TEXT BLOCK:
Scientists untangle DNA repair web
US scientists have begun to untangle the complex way that cells respond to DNA damage after exposure to toxic substances.
The results of their research were published today in the journal Science.
Previous work has identified the individual components of this response, but this is the first time they have been analysed as a complete system.
The researcher, a collaborative study led by scientists at the University of California, San Diego, said that the information would lead to a better understanding of many human diseases, including cancer, and may one day lead to new treatments.
"DNA damage is a basic physiological process that is important to coping with environmental toxins and a number of congenital diseases," said lead author professor Trey Ideker.
"Over the past several decades, scientists have discovered many parts of the DNA-damage-repair machinery.
"But what has been missing until now is a 'systems biology' approach that explains how all the parts function together to enable a cell to repair its DNA while under routine assault."
To study the phenomenon, researchers exposed yeast cells to methyl methanesulphonate (MMS), a substance known to have similar carcinogenic properties to tobacco smoke.
The team uncovered a network of 30 different inter-related proteins, called transcription factors, which interacted with more than 5,000 yeast genes in response to the DNA damage caused by MMS exposure.

EXERCISE INSTRUCTIONS:
(A) Condense the paragraph of the DNA repair article beginning "The team uncovered" into a short bulleted list that keeps its main facts.
(B) According to the DNA repair article, what substance did the researchers expose yeast cells to?
(C) Write a continuation of the DNA repair article, beginning after its final sentence.

Data items:
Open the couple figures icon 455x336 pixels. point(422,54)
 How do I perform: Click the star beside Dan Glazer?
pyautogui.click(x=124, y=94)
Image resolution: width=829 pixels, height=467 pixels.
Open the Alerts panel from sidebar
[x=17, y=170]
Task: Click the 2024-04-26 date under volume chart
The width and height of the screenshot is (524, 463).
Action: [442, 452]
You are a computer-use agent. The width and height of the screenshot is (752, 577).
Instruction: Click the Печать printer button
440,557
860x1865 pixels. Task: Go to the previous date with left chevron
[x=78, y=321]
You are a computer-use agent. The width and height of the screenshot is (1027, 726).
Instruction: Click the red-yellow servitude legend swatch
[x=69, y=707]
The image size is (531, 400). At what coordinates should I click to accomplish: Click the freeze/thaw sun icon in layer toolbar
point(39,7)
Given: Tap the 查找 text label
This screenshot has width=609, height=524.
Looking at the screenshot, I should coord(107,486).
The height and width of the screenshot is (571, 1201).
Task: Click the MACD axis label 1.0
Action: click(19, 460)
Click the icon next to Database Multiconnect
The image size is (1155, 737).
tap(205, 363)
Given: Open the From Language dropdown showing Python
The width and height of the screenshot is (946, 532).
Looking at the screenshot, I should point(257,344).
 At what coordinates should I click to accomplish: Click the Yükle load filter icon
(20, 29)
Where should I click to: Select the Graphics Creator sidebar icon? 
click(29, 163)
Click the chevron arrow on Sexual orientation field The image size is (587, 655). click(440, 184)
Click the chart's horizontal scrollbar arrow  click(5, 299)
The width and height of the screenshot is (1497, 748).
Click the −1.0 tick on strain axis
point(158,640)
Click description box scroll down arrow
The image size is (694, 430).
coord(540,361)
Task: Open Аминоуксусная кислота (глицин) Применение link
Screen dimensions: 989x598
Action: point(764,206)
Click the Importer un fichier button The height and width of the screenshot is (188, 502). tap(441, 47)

TASK-BY-TASK ANSWERS:
(A)
- The team found a network of 30 inter-related proteins called transcription factors.
- These proteins interacted with more than 5,000 yeast genes.
- The interactions occurred in response to DNA damage caused by MMS exposure.

(B) Methyl methanesulphonate (MMS)

(C)
Many of the proteins and genes already had established roles in DNA repair, but others had more diverse functions such as regulation of cell division and metabolism.
The researchers speculate that cells make use of the necessary pause in growth while DNA is being repaired to carry out a number of ?housekeeping? functions.
"It's almost as if cells have something akin to a computer program that becomes activated by DNA damage, and that program enables the cells to respond very quickly," said researcher Craig Mak.
"And this program is easily recognizable as operating in everything from yeasts to humans and mice to fruit flies."
"With this model now in hand, we'd like to take a much closer look at the cell's response to environmental toxins," said professor Ideker.
"What we quickly realized is that we had uncovered not just a model of DNA repair, but a blueprint of how the initial event of DNA damage is transmitted by these transcription factors to repair processes and all the other important functions of the cell. "We'd like to understand what goes wrong in certain congenital diseases involving DNA repair, and we'd also like to understand how the model plays a role in various cancers."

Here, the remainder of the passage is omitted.